JOB:
Copy the lines below word for word, beginning with the line containing "Where should I click to: Click the Domains" and ending with the line containing "Looking at the screenshot, I should pos(296,150).".

--- start of RECORD EXTRACTS ---

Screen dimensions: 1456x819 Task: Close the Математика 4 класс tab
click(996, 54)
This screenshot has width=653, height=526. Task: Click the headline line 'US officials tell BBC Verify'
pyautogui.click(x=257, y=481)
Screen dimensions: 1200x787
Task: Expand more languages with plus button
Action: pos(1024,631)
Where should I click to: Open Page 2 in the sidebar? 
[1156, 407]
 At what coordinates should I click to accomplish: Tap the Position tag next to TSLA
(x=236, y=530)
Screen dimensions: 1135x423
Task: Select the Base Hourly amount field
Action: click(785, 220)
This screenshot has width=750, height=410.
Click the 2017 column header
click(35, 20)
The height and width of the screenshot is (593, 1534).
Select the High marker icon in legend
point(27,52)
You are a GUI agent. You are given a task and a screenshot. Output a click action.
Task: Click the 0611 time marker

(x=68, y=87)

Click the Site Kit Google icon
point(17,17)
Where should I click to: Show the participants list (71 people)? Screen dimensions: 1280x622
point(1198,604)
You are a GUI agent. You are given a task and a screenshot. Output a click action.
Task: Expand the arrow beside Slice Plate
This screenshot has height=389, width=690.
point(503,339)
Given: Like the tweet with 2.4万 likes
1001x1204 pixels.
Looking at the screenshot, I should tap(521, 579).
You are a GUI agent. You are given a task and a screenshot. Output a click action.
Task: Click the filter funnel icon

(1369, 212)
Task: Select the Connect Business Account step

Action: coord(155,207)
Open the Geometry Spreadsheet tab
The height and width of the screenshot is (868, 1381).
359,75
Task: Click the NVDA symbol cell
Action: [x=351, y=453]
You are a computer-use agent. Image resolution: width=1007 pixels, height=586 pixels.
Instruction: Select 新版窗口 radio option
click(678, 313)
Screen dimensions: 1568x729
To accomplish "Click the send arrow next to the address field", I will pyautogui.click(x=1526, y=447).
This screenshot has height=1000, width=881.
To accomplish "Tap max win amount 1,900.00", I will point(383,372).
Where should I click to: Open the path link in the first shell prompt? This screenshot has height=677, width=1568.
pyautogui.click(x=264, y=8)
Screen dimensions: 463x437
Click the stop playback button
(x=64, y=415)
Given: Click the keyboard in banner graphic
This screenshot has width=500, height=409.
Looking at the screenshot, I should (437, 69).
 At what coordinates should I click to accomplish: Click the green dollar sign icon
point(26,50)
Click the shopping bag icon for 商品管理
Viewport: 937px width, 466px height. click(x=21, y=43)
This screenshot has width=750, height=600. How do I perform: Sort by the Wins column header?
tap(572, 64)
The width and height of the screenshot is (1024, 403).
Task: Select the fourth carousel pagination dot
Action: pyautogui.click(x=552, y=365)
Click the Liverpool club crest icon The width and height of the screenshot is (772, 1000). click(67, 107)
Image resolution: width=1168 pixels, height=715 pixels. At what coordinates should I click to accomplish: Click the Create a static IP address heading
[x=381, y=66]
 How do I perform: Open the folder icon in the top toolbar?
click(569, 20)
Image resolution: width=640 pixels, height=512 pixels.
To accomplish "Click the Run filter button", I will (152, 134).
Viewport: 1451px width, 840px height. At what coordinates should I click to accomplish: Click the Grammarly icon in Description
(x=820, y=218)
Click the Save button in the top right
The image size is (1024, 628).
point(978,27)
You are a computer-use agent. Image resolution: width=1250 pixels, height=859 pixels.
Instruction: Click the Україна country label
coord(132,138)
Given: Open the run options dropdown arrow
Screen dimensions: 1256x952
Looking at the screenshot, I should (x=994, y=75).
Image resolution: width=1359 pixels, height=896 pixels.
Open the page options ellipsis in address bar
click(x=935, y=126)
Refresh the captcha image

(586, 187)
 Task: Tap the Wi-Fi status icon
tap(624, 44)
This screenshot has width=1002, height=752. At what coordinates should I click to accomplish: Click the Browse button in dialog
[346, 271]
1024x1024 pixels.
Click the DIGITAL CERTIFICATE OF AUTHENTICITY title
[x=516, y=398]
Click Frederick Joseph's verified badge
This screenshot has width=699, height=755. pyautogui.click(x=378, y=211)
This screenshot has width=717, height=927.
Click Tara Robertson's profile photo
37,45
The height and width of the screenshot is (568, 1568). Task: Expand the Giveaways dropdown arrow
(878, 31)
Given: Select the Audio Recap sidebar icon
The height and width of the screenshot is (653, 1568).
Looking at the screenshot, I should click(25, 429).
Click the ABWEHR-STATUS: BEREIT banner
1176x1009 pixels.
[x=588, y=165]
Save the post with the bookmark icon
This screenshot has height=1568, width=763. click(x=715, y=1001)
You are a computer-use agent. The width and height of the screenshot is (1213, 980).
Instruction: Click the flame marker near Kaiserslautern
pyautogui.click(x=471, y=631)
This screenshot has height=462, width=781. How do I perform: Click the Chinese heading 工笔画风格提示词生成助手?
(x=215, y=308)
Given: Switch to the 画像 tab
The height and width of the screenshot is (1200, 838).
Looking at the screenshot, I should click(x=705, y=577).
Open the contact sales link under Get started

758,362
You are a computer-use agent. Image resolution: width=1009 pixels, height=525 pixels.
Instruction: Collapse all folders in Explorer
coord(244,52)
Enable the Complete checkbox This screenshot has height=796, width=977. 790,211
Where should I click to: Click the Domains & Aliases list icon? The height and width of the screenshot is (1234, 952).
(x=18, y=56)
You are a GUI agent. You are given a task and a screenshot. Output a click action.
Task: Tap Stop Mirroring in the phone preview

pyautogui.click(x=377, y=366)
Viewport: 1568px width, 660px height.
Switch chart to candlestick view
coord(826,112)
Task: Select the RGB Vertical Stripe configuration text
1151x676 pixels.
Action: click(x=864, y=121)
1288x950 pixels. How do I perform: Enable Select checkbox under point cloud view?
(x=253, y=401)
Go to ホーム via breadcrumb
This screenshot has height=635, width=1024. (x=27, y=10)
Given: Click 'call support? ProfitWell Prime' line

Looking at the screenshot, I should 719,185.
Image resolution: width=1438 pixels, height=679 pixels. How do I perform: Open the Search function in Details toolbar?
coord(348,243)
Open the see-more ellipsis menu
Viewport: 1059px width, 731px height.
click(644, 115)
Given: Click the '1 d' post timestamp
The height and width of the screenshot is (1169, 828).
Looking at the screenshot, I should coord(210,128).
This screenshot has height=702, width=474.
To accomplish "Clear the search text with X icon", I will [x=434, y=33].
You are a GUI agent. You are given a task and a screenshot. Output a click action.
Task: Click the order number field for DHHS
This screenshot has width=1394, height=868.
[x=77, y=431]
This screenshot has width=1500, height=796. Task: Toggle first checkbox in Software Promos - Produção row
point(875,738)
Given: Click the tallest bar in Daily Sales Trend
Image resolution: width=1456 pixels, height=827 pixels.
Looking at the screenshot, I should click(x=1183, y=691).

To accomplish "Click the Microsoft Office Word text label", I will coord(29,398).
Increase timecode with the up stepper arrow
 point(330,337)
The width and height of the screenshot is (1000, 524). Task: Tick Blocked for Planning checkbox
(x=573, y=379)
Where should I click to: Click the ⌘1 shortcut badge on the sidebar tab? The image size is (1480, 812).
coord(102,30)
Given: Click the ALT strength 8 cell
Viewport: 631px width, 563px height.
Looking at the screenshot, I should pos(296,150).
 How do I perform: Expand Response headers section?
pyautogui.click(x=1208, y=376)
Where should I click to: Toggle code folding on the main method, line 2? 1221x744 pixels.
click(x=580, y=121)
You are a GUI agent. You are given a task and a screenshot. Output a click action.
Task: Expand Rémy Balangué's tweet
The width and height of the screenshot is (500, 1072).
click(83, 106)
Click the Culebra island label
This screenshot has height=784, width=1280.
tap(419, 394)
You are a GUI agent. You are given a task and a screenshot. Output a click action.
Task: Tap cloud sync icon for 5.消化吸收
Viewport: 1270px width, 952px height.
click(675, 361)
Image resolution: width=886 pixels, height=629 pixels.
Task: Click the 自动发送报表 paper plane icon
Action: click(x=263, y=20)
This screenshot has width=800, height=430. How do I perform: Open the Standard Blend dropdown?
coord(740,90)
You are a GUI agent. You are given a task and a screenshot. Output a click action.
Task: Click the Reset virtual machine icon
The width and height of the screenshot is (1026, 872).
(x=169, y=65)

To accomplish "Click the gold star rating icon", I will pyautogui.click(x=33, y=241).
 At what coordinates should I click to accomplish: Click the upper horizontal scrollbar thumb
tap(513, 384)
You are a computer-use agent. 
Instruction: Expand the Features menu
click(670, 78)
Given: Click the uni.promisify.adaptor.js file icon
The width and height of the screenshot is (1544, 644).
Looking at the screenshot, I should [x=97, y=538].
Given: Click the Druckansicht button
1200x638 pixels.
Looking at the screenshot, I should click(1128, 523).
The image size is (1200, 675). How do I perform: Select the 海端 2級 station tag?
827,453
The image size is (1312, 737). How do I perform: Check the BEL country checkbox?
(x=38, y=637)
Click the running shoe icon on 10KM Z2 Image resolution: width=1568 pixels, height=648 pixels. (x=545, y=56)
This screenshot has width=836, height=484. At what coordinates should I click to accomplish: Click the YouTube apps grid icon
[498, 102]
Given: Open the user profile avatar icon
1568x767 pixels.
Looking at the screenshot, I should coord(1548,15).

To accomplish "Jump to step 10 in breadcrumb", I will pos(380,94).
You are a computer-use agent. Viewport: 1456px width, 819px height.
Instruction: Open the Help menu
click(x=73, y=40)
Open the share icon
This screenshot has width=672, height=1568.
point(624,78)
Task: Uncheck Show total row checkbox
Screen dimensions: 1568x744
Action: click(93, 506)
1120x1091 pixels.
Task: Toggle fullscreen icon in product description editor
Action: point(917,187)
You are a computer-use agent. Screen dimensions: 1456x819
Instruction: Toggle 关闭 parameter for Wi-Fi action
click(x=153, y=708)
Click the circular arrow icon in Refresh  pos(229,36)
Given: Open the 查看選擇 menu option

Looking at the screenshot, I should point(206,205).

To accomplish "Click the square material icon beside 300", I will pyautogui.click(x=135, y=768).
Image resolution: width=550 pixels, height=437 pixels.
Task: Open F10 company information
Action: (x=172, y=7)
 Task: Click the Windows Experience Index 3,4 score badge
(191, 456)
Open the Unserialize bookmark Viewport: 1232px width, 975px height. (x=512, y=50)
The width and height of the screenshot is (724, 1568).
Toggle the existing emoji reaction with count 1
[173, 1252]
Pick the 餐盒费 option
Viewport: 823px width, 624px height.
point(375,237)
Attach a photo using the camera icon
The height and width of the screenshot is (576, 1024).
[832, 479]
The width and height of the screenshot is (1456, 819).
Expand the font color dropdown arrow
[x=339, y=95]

--- end of RECORD EXTRACTS ---

SOLUTION BELOW:
Where should I click to: Click the Domains & Aliases list icon? The height and width of the screenshot is (1234, 952).
(x=18, y=56)
You are a GUI agent. You are given a task and a screenshot. Output a click action.
Task: Tap Stop Mirroring in the phone preview

pyautogui.click(x=377, y=366)
Viewport: 1568px width, 660px height.
Switch chart to candlestick view
coord(826,112)
Task: Select the RGB Vertical Stripe configuration text
1151x676 pixels.
Action: click(x=864, y=121)
1288x950 pixels. How do I perform: Enable Select checkbox under point cloud view?
(x=253, y=401)
Go to ホーム via breadcrumb
This screenshot has height=635, width=1024. (x=27, y=10)
Given: Click 'call support? ProfitWell Prime' line

Looking at the screenshot, I should 719,185.
Image resolution: width=1438 pixels, height=679 pixels. How do I perform: Open the Search function in Details toolbar?
coord(348,243)
Open the see-more ellipsis menu
Viewport: 1059px width, 731px height.
click(644, 115)
Given: Click the '1 d' post timestamp
The height and width of the screenshot is (1169, 828).
Looking at the screenshot, I should coord(210,128).
This screenshot has height=702, width=474.
To accomplish "Clear the search text with X icon", I will [x=434, y=33].
You are a GUI agent. You are given a task and a screenshot. Output a click action.
Task: Click the order number field for DHHS
This screenshot has width=1394, height=868.
[x=77, y=431]
This screenshot has width=1500, height=796. Task: Toggle first checkbox in Software Promos - Produção row
point(875,738)
Given: Click the tallest bar in Daily Sales Trend
Image resolution: width=1456 pixels, height=827 pixels.
Looking at the screenshot, I should click(x=1183, y=691).

To accomplish "Click the Microsoft Office Word text label", I will coord(29,398).
Increase timecode with the up stepper arrow
 point(330,337)
The width and height of the screenshot is (1000, 524). Task: Tick Blocked for Planning checkbox
(x=573, y=379)
Where should I click to: Click the ⌘1 shortcut badge on the sidebar tab? The image size is (1480, 812).
coord(102,30)
Given: Click the ALT strength 8 cell
Viewport: 631px width, 563px height.
Looking at the screenshot, I should pos(296,150).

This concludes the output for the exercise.